* _TO DO_
Write down exactly the lines from the one below that has "Given: Click the yellow title text A4-振动簧片" to the end of the data, both ends included; the pictures should not appear in your copy.

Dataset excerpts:
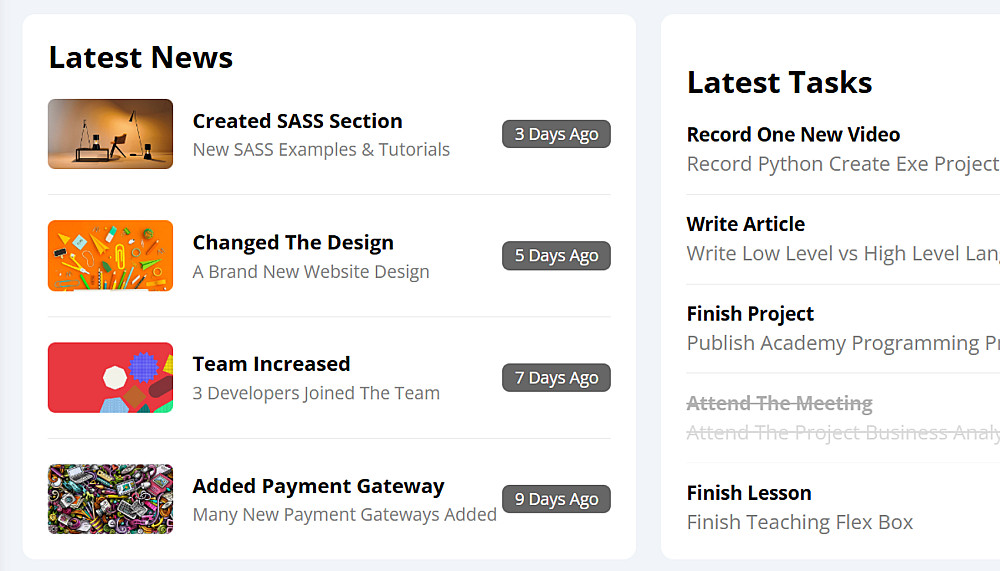The height and width of the screenshot is (571, 1000).
Task: Click the Created SASS Section lamp thumbnail
Action: click(x=110, y=134)
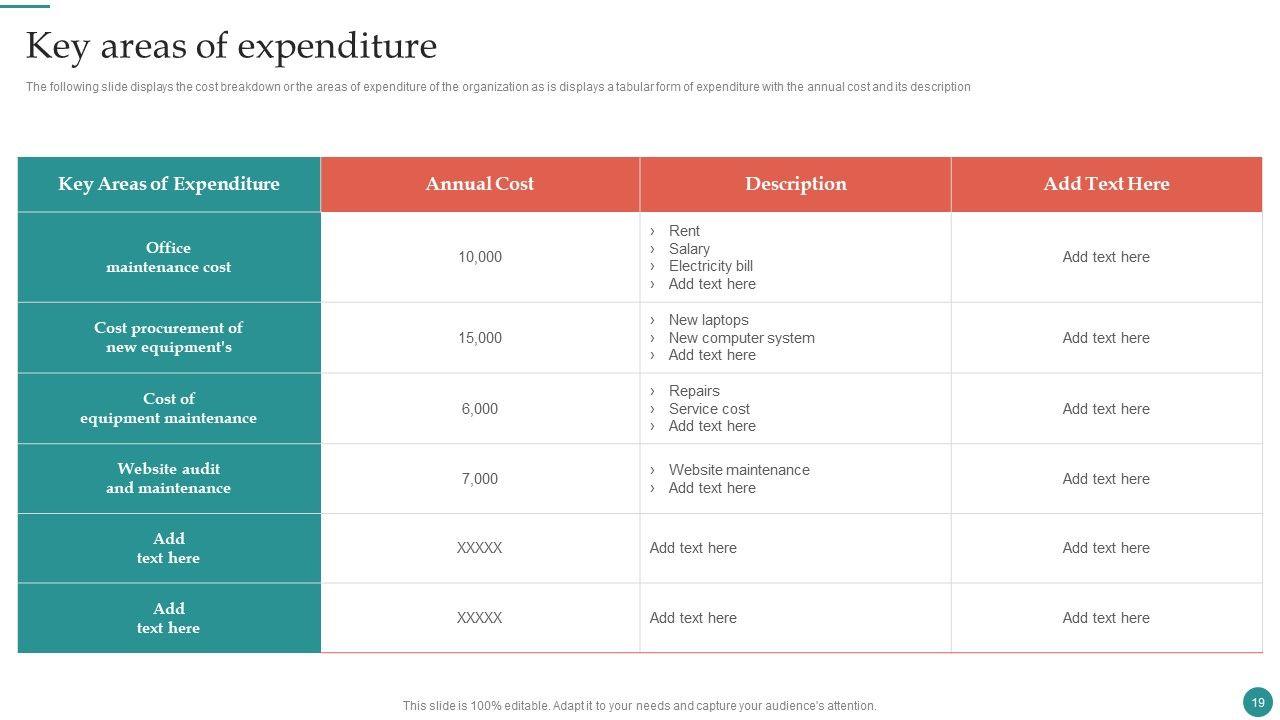Click the 'Office maintenance cost' row label
Image resolution: width=1280 pixels, height=720 pixels.
pos(169,257)
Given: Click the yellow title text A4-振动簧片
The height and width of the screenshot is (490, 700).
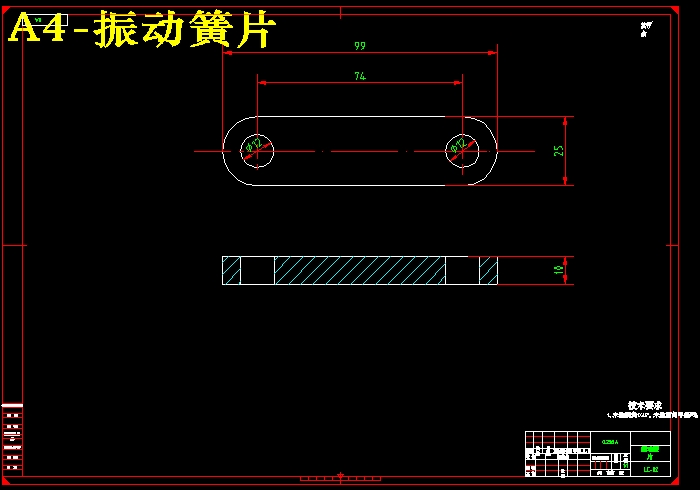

* _ANSWER TO THE PROBLEM_
Given: Click the yellow title text A4-振动簧片
The height and width of the screenshot is (490, 700).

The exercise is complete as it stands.